→ Parts of the exercise:
a) According to the passage on space-based solar power, how many square meters of solar panels would be needed to produce 350 MW of electricity in space?
b) Return the stretch of the passage on space-based solar power from "The concept of" through "few technical challenges.", copied word for word.

The concept of space-based power system is attractive because there is no shading in space due to clouds and no part of the sunlight is lost in absorption in earth’s atmosphere or reflected by the atmosphere. And the solar panel can be placed in an orbiting location where there is no night. Thus, no incidence solar radiation is lost like what happens to terrestrial solar panels. But there a few technical challenges.
1. Initial Cost:
The size of the solar panel needed to produce any significant amount of electricity in space is very large. As an example, to produce 350 megawatts (MW) of electricity in space, it will be necessary to use one million sq meters of solar panels. (350 MW is the size of a mid-sized gas turbine). That means that a huge number of solar panels will have to be carried to the orbit in the outer atmosphere. This is a significant technical challenge requiring a huge financial commitment.
2. Space Constraints:
This electricity will have to be converted to microwaves for transmission to earth. Huge antennae need to be built on earth to collect this microwave and then convert it back to electricity. The size of the antennae will depend on the intensity of microwave beams to be transmitted to earth. The higher the intensity, the lower is the antennae size. But there is a limit to the intensity microwave signal which can be tolerated by animals and objects exposed to the microwave beam. So there is an issue about the size and location for these antennae.

[Dataset excerpt]
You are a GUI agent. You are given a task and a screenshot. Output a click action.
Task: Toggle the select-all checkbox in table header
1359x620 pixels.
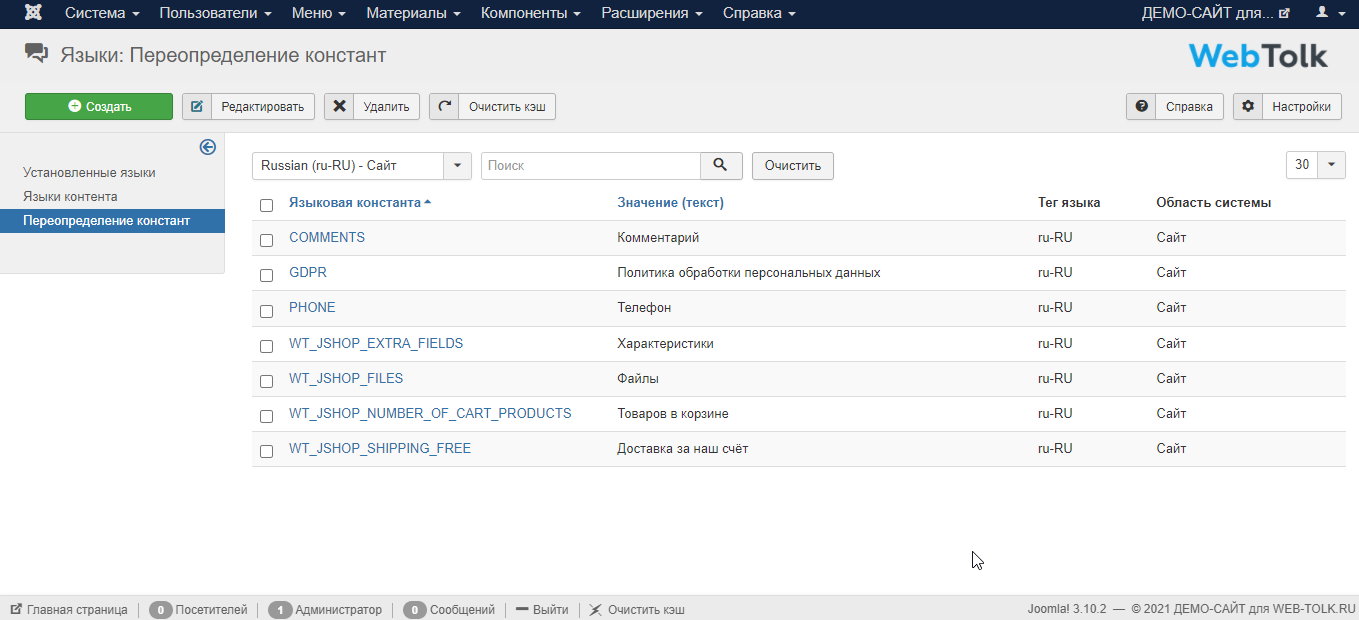[266, 205]
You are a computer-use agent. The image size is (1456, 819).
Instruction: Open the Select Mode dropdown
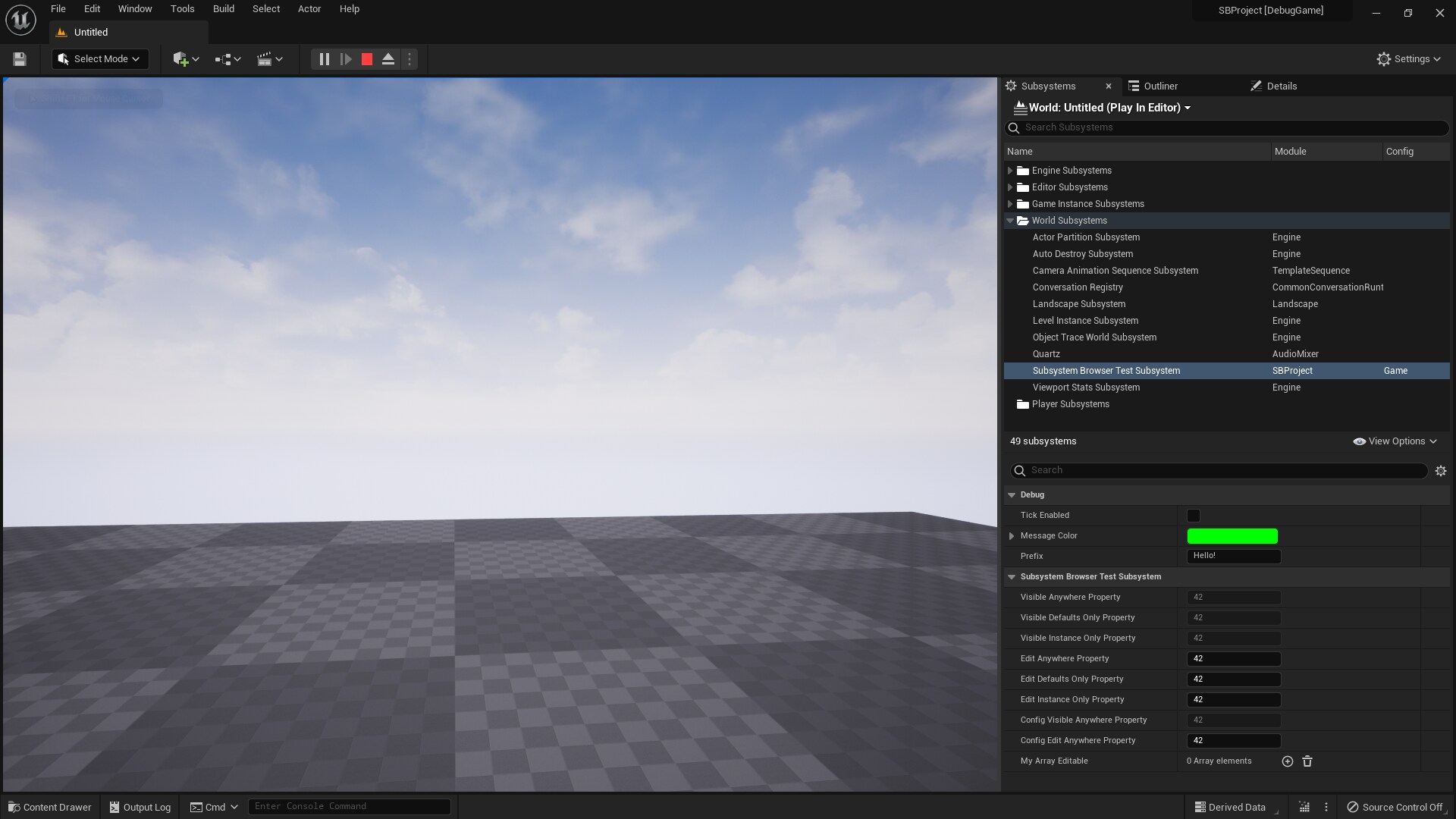[x=100, y=59]
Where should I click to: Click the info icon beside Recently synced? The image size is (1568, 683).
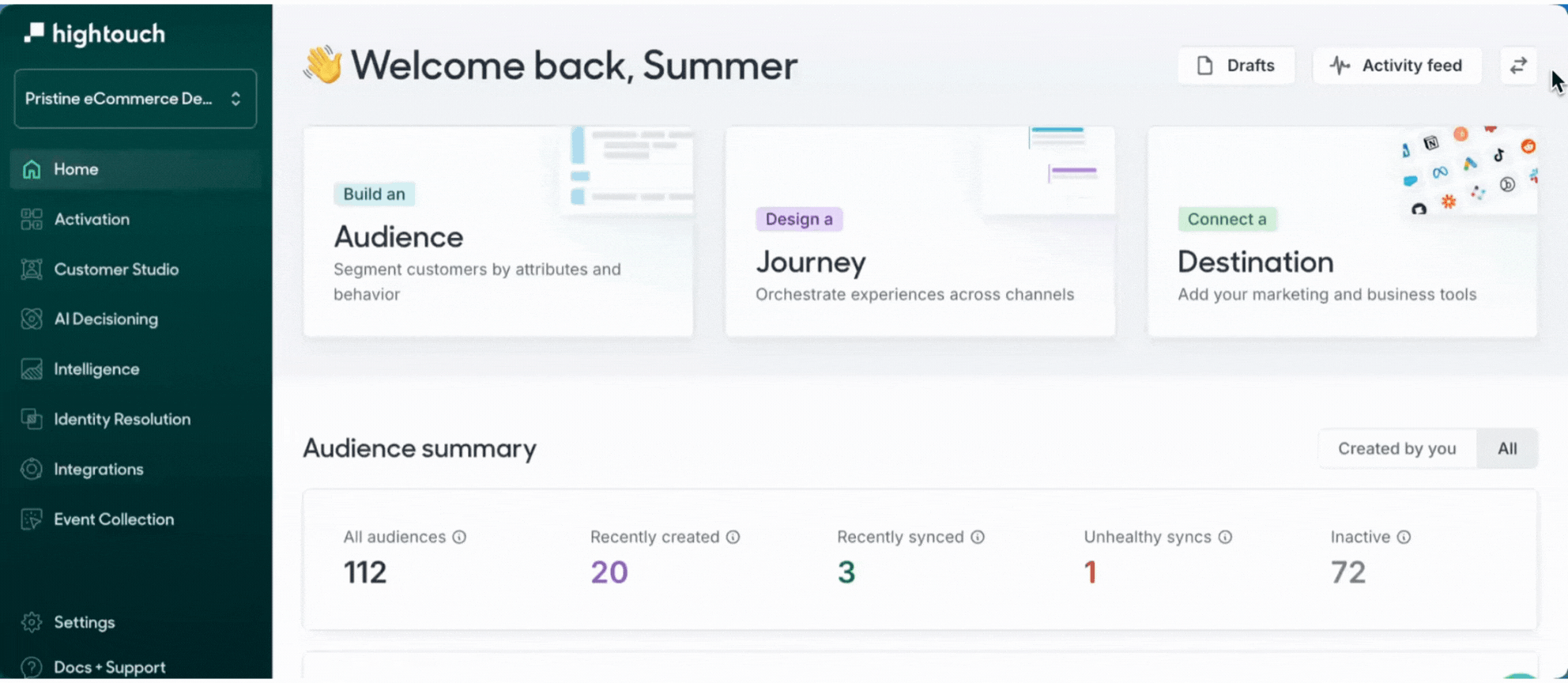(978, 538)
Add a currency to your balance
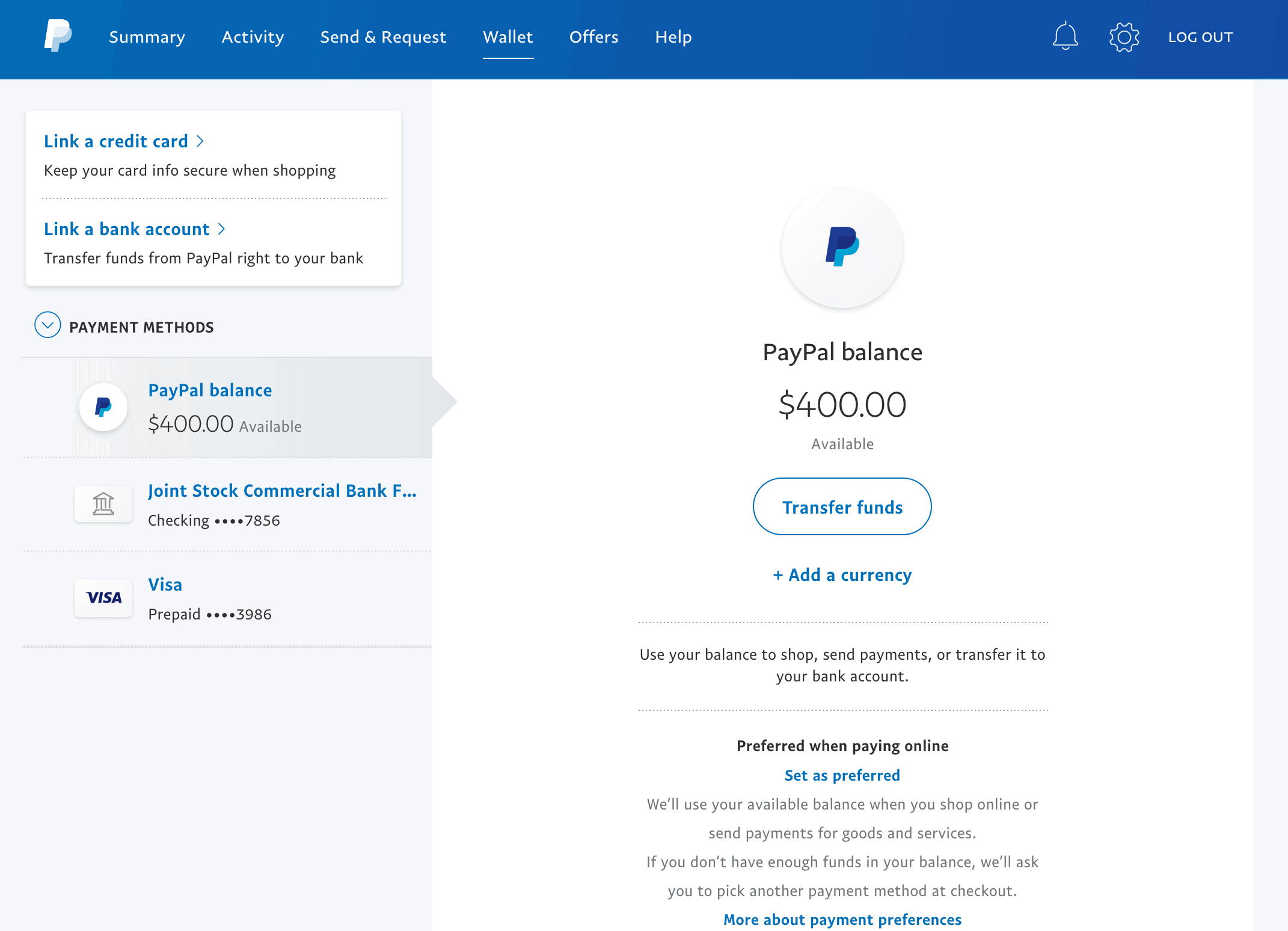This screenshot has height=931, width=1288. pyautogui.click(x=842, y=575)
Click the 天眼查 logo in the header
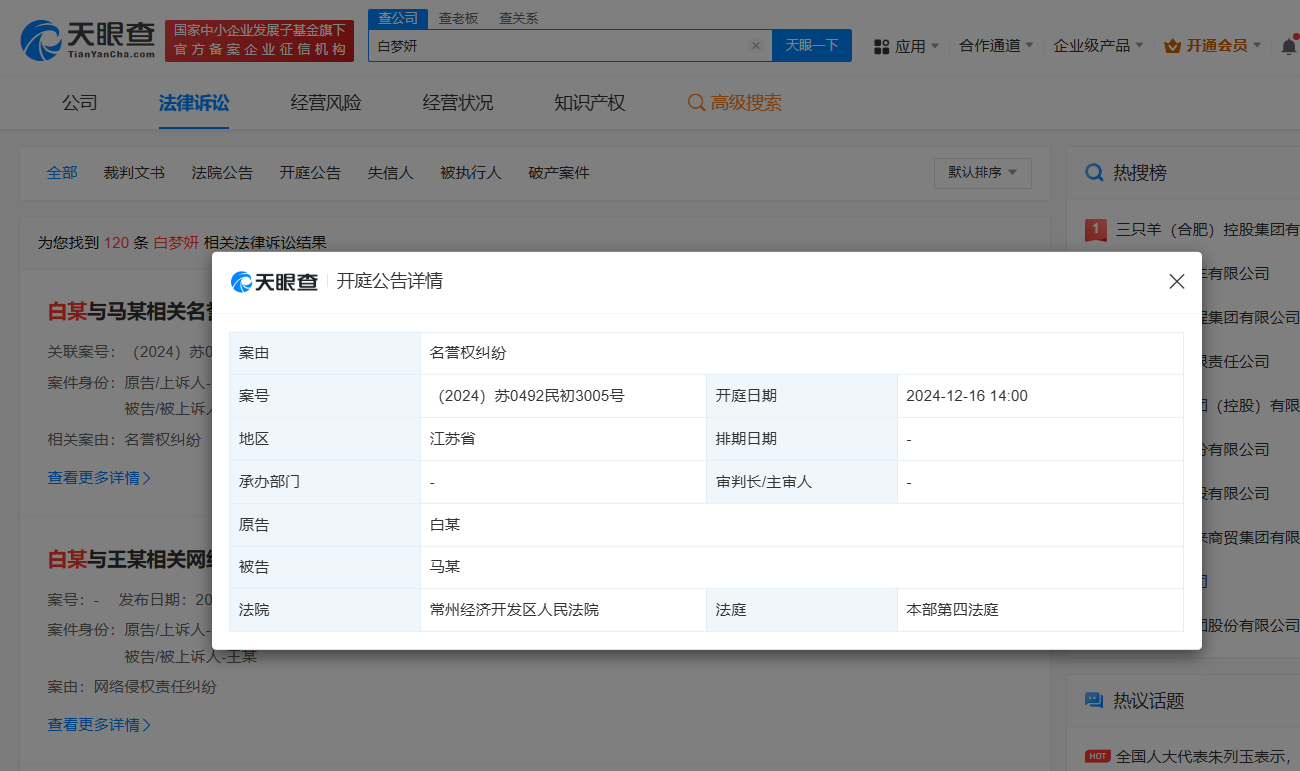The width and height of the screenshot is (1300, 771). click(x=88, y=40)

→ Answers to each task:
a) One million square meters.

b)
The concept of space-based power system is attractive because there is no shading in space due to clouds and no part of the sunlight is lost in absorption in earth’s atmosphere or reflected by the atmosphere. And the solar panel can be placed in an orbiting location where there is no night. Thus, no incidence solar radiation is lost like what happens to terrestrial solar panels. But there a few technical challenges.